Wie klingt es und wie sollte es denn überhaupt klingen? - Teil 1 zur Klangbewertung
Guten Morgen in die Runde! 

Da ist man ein paar Tage nicht hier und schon geht die Diskussion munter weiter. Das ist doch erst einmal eine prima Sache, oder?
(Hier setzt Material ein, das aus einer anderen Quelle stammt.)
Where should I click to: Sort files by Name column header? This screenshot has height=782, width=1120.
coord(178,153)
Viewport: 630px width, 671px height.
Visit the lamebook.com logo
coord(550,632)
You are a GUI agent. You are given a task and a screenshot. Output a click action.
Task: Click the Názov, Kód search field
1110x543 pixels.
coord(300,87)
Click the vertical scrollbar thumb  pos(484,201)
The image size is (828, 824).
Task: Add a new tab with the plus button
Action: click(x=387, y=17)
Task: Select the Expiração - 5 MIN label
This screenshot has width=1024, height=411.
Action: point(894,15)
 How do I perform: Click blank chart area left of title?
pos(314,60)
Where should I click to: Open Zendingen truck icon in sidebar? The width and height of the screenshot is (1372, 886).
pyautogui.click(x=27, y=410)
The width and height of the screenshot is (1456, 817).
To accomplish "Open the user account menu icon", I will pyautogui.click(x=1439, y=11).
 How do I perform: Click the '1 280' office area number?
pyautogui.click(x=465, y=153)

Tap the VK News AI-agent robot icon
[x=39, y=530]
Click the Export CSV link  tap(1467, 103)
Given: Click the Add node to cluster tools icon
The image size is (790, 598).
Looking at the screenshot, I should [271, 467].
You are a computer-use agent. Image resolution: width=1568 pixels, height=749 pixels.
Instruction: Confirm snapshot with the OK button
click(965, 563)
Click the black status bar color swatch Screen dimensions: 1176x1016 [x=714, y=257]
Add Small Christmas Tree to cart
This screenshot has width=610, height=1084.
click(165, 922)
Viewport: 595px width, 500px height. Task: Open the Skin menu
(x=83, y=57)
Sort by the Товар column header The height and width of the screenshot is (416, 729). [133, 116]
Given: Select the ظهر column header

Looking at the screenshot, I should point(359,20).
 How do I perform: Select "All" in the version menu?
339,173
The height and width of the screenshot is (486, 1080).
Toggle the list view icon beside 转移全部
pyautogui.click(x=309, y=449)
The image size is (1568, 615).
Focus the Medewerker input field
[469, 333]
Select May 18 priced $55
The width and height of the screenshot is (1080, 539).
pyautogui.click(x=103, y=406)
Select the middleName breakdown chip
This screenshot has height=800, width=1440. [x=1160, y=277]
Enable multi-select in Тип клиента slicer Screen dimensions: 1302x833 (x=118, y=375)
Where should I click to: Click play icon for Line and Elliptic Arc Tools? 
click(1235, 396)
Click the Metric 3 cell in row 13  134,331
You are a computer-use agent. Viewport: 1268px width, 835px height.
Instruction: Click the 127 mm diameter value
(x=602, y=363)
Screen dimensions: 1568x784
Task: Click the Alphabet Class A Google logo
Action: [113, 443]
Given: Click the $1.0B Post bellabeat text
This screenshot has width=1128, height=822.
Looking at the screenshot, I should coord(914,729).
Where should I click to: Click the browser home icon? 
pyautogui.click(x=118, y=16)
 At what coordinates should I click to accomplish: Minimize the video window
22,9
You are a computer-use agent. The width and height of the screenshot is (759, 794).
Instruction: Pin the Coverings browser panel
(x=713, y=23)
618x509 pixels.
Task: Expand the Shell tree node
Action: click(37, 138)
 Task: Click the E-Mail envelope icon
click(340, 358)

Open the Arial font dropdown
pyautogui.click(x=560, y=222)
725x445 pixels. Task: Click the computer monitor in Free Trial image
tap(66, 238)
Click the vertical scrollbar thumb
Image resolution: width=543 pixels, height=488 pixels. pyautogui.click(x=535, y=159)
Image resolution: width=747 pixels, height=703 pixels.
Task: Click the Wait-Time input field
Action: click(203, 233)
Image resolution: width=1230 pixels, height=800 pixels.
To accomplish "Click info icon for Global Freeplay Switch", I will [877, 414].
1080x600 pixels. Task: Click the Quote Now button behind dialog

Es gibt einige Themen, die immer wieder aufscheinen und eines möchte ich gerne herausgreifen, weil es meines Erachtens zum Thread-Thema bestens passt: Mikrofonierung. 

Damit fängt jede Aufnahme an (eigentlich nicht ganz, weil zuvor der Aufnahmeraum festgelegt wird; naja: auch die Aufstellung der Musiker ist nicht in Stein gemeißelt und kann sich bei Aufnahmen von der Aufstellung in Live-Situationen deutlich unterscheiden). 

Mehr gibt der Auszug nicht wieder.